Provided entries START
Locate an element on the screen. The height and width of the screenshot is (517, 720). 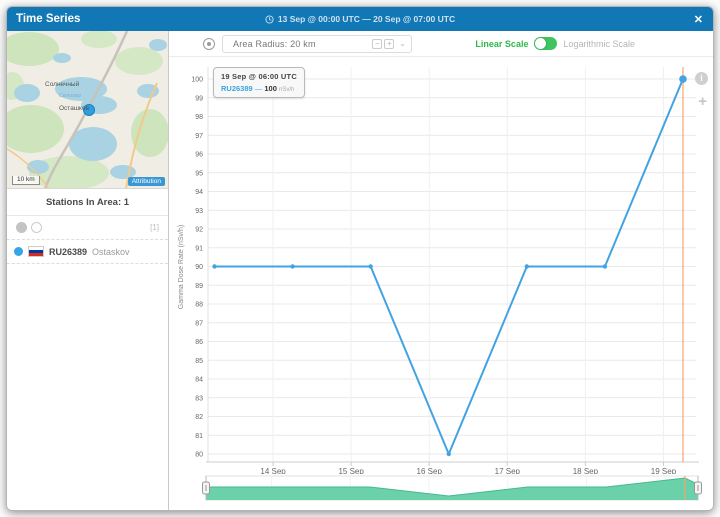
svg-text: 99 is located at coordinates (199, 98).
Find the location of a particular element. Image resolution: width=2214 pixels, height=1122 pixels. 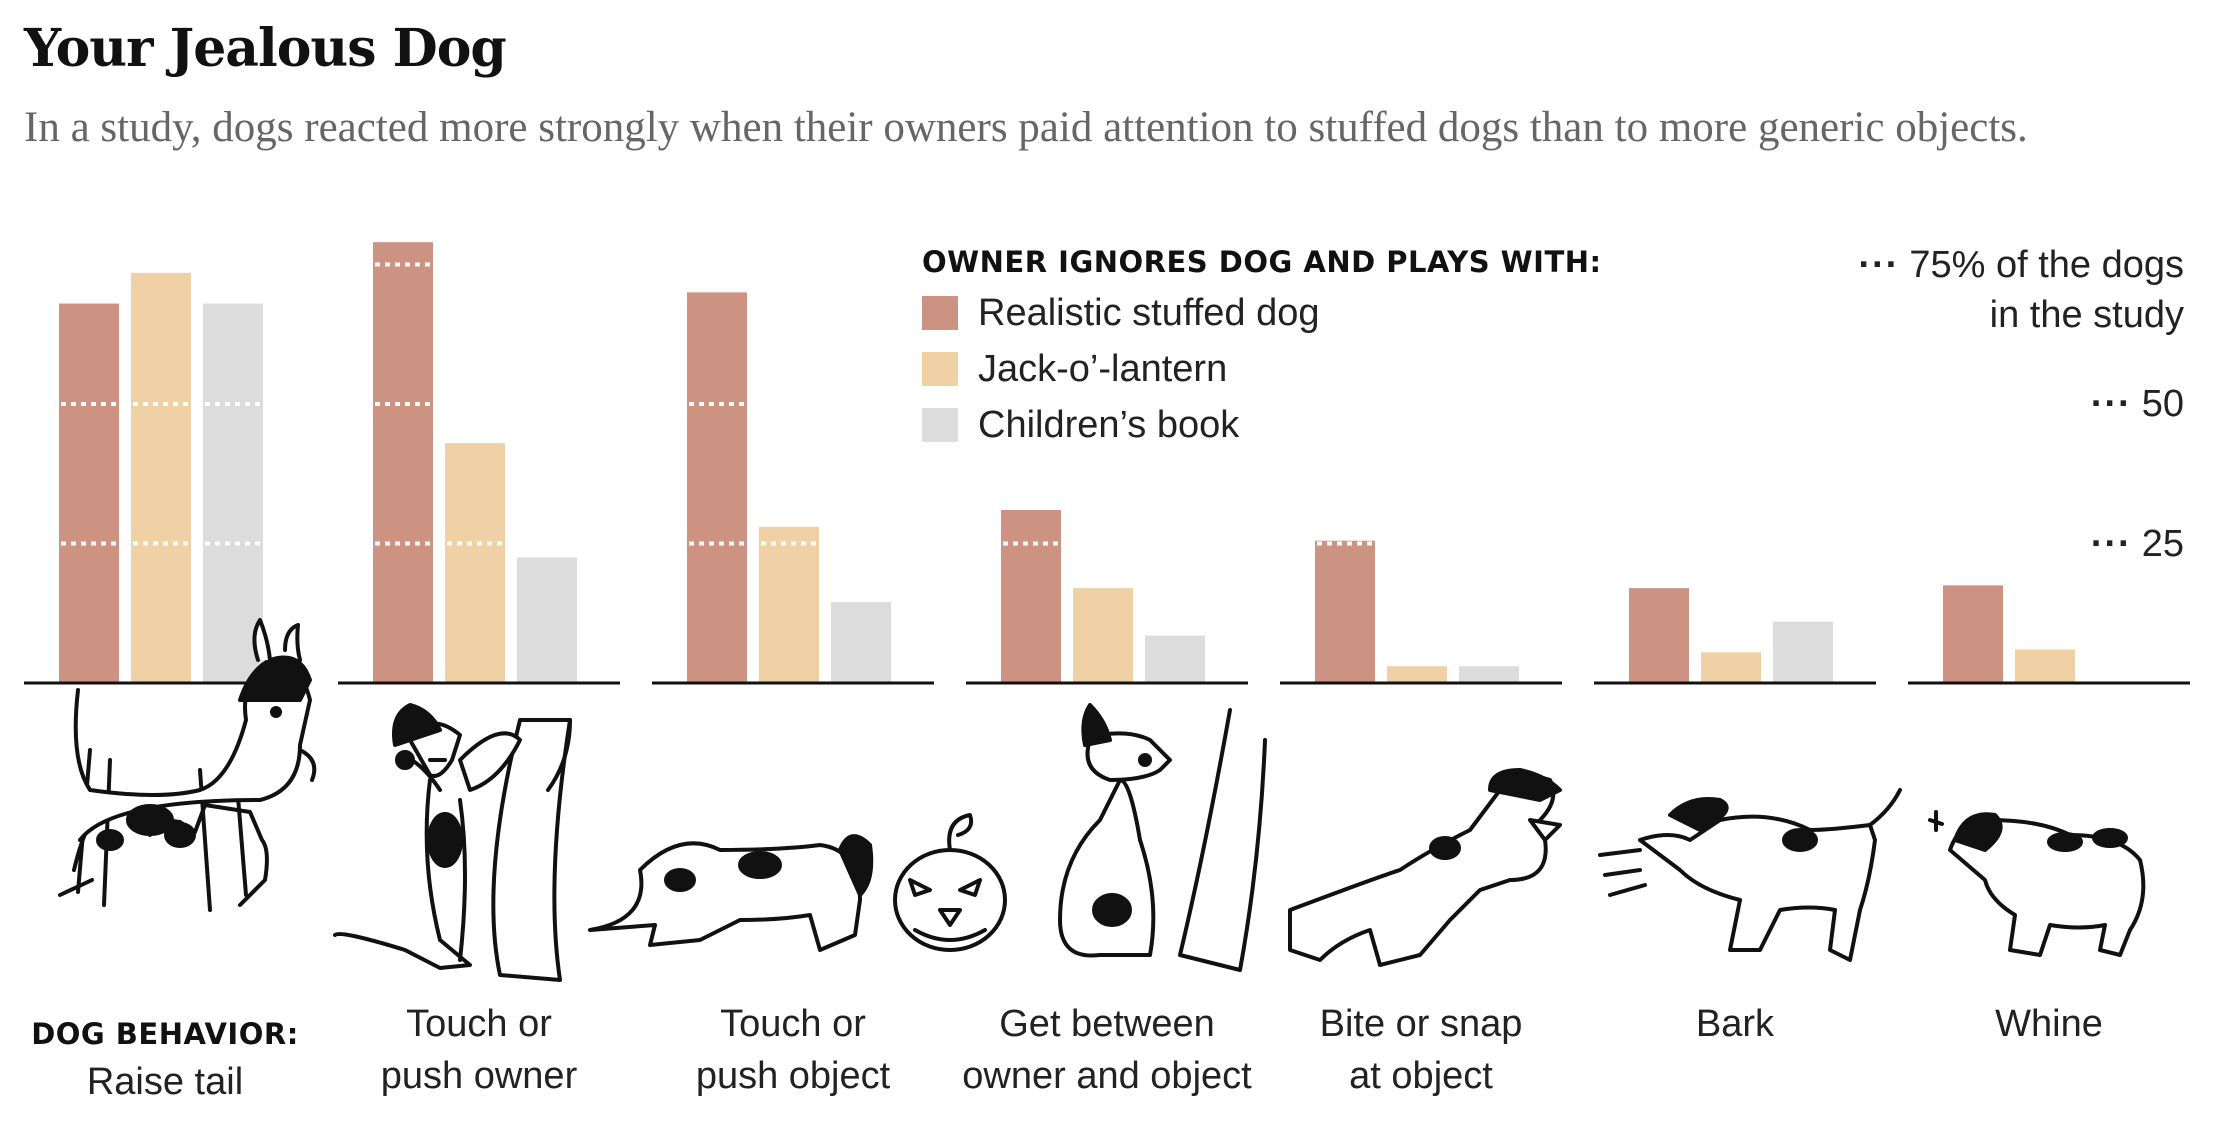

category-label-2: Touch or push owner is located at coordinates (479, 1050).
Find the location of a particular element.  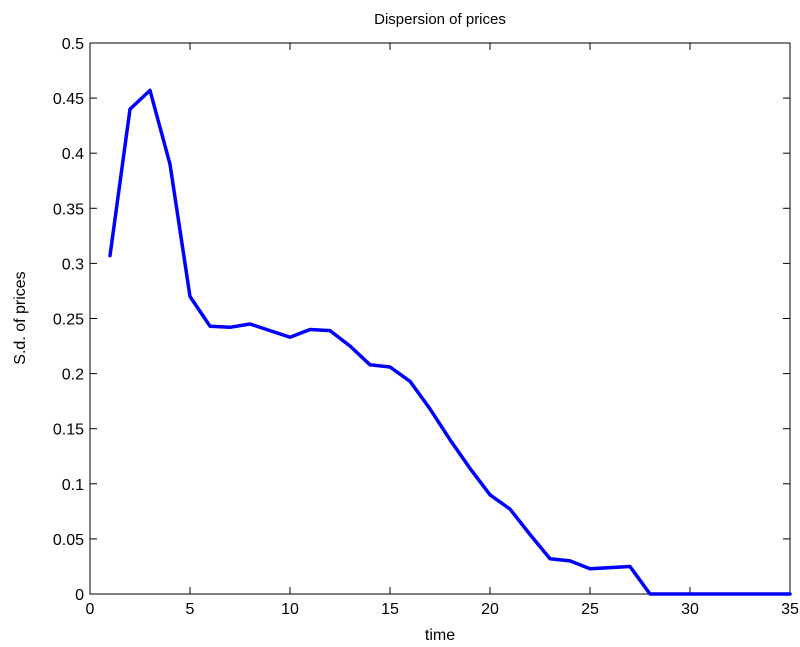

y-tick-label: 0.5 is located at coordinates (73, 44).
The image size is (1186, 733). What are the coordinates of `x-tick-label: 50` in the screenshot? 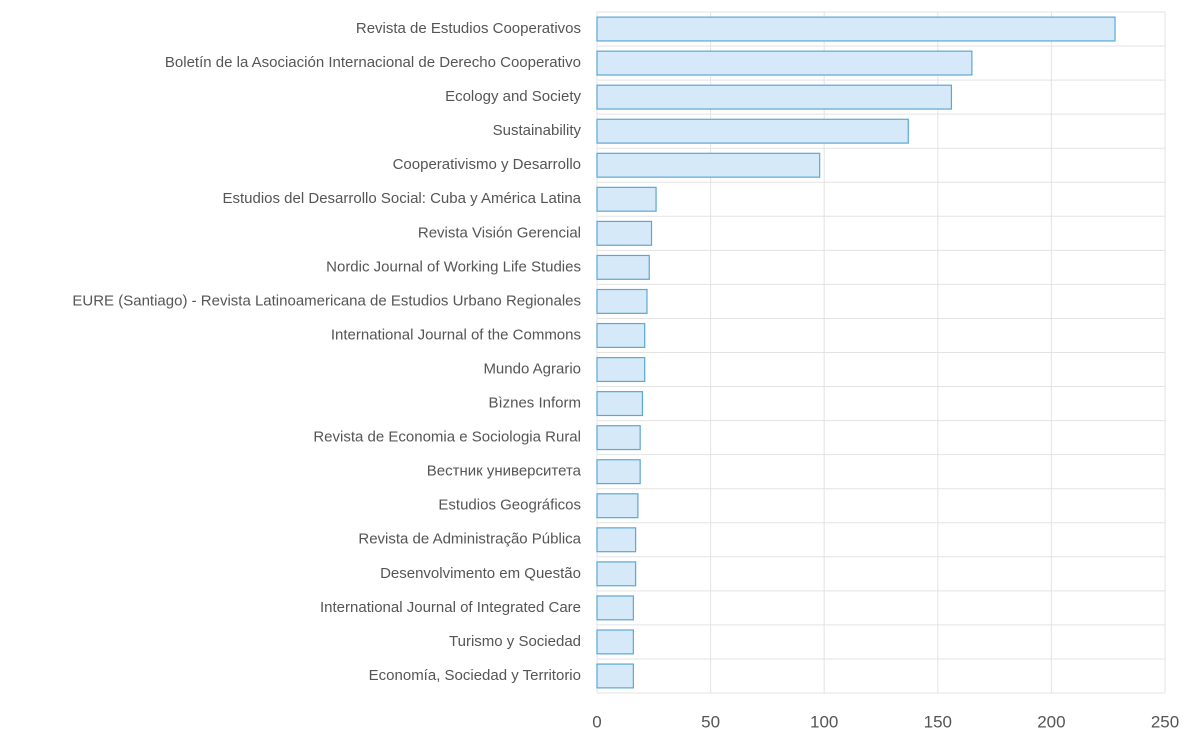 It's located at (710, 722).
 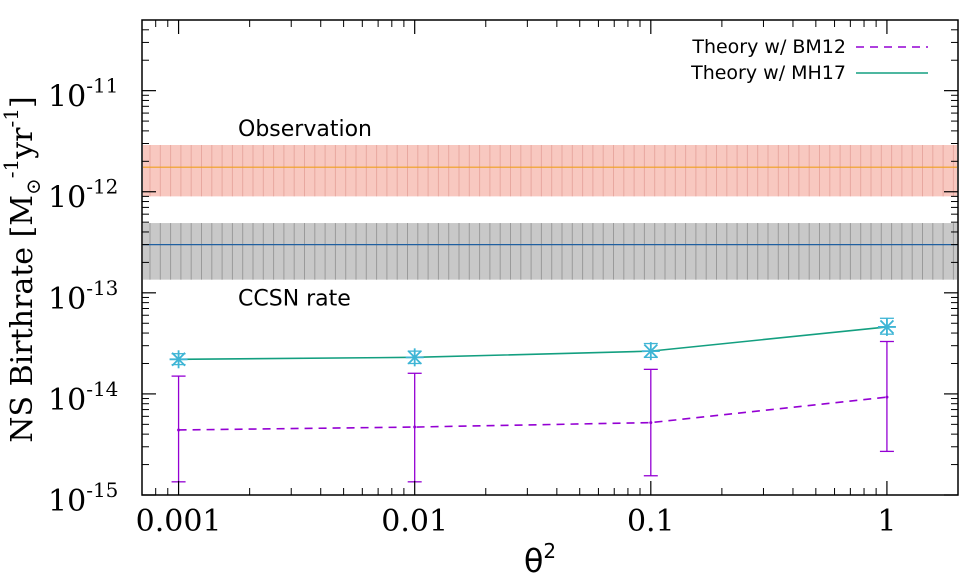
Provided entries END
▶ [The problem] Copy out the lines of the items verbatim, beginning with the first line and continuing through the line that contains "svg-text: 99 is", with both ends included. Leave the pictures out of your answer.

▶ [Task response]
Locate an element on the screen. The height and width of the screenshot is (517, 720). 
svg-text: 99 is located at coordinates (199, 98).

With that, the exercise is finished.